DATASET CONTENT
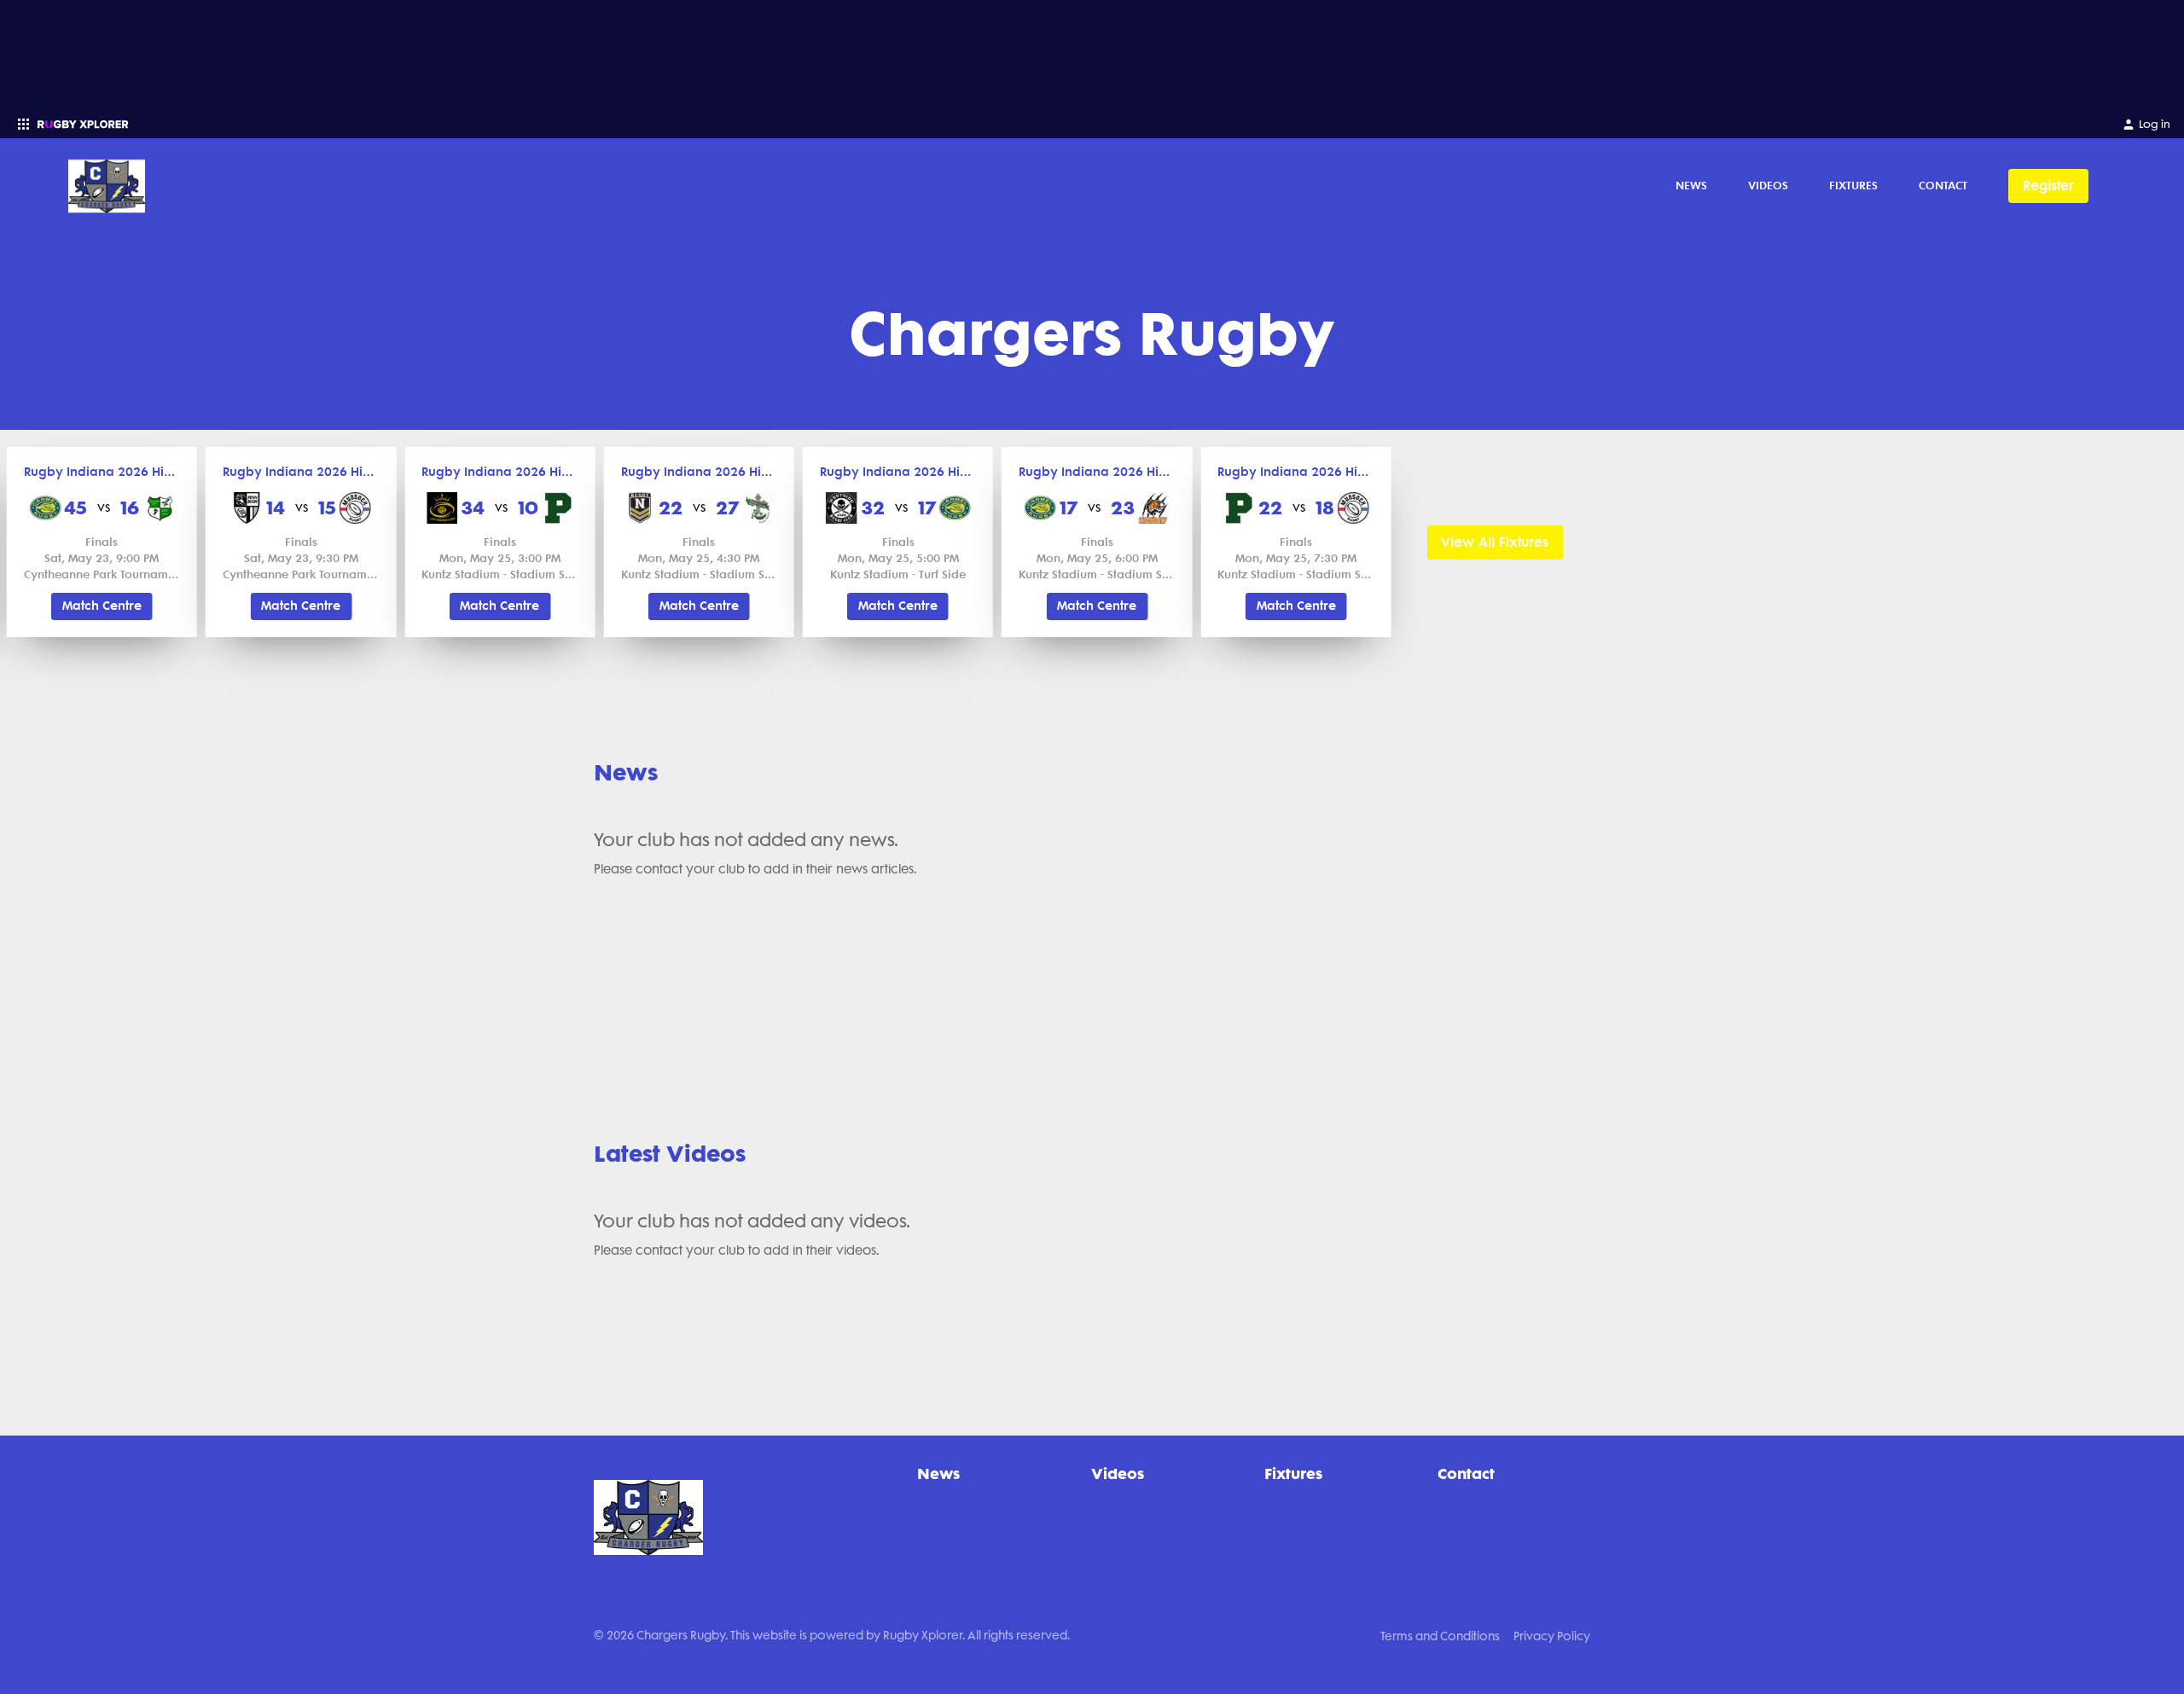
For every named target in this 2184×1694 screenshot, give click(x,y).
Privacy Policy (1551, 1636)
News (1691, 185)
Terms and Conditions (1440, 1636)
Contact (1943, 185)
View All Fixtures (1494, 542)
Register (2048, 185)
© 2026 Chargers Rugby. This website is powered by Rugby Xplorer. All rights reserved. (832, 1635)
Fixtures (1853, 185)
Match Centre (102, 606)
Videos (1768, 185)
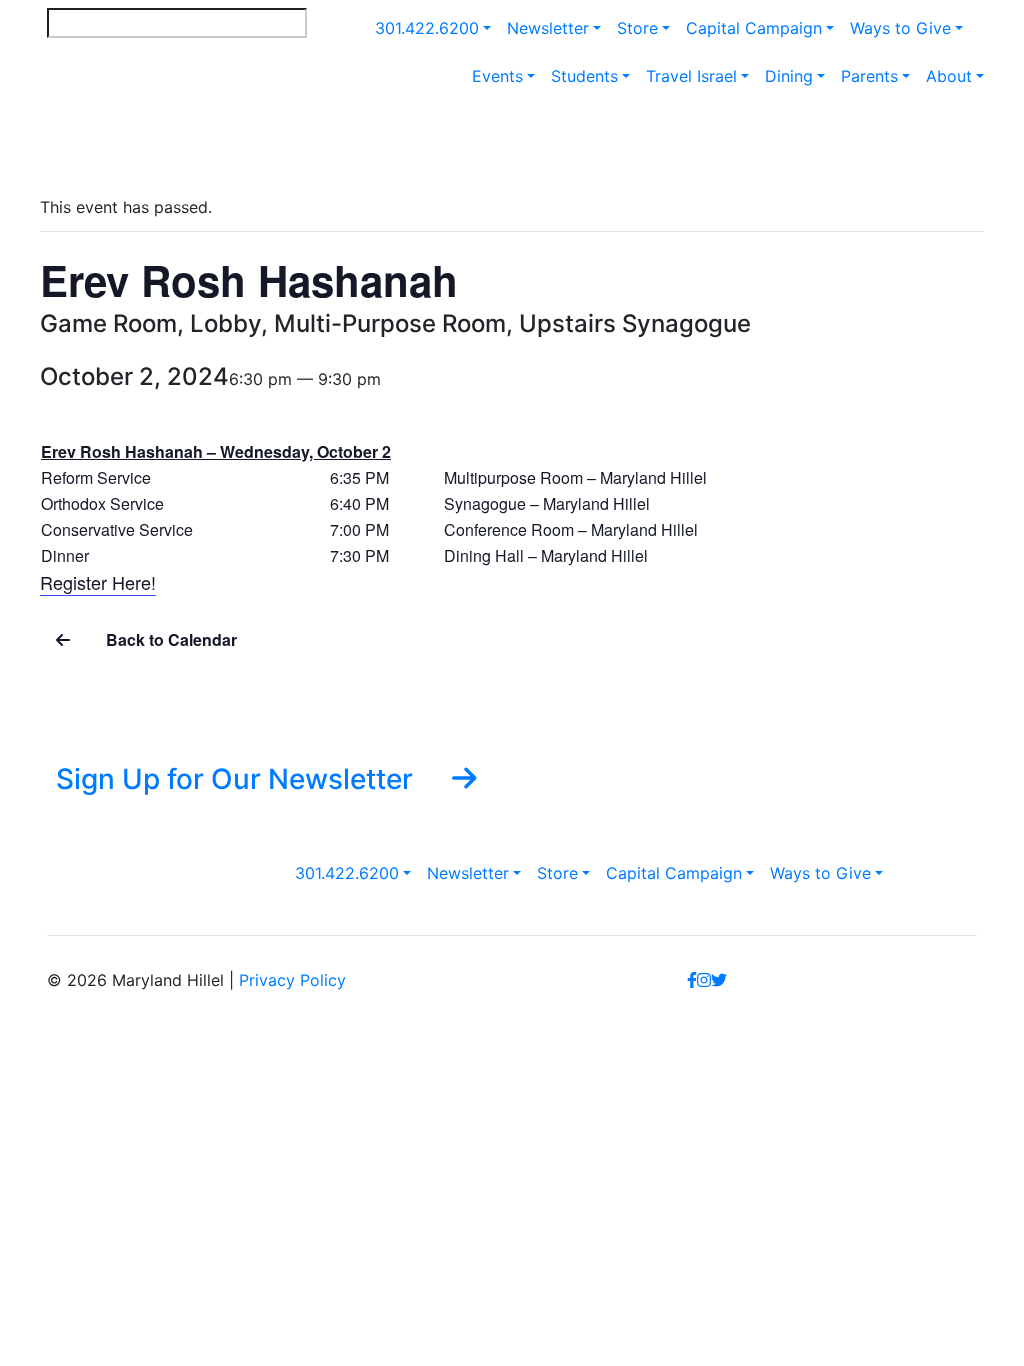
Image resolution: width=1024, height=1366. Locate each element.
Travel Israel (691, 76)
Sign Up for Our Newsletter (238, 778)
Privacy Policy (292, 980)
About (949, 76)
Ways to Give (900, 28)
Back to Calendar (169, 639)
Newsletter (548, 28)
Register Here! (98, 582)
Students (584, 76)
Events (497, 76)
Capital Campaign (754, 28)
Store (637, 28)
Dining (789, 76)
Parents (869, 76)
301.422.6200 (427, 28)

WORK INSTRUCTIONS
Leaving out the pictures, repeat all of the entries exactly.

RESPONSE TO THE EXERCISE
For every named target in this 2184×1694 screenshot, give click(x,y).
Privacy Policy (1551, 1636)
News (1691, 185)
Terms and Conditions (1440, 1636)
Contact (1943, 185)
View All Fixtures (1494, 542)
Register (2048, 185)
© 2026 Chargers Rugby. This website is powered by Rugby Xplorer. All rights reserved. (832, 1635)
Fixtures (1853, 185)
Match Centre (102, 606)
Videos (1768, 185)
Image resolution: width=1024, height=1366. Locate each element.
Travel Israel (691, 76)
Sign Up for Our Newsletter (238, 778)
Privacy Policy (292, 980)
About (949, 76)
Ways to Give (900, 28)
Back to Calendar (169, 639)
Newsletter (548, 28)
Register Here! (98, 582)
Students (584, 76)
Events (497, 76)
Capital Campaign (754, 28)
Store (637, 28)
Dining (789, 76)
Parents (869, 76)
301.422.6200 (427, 28)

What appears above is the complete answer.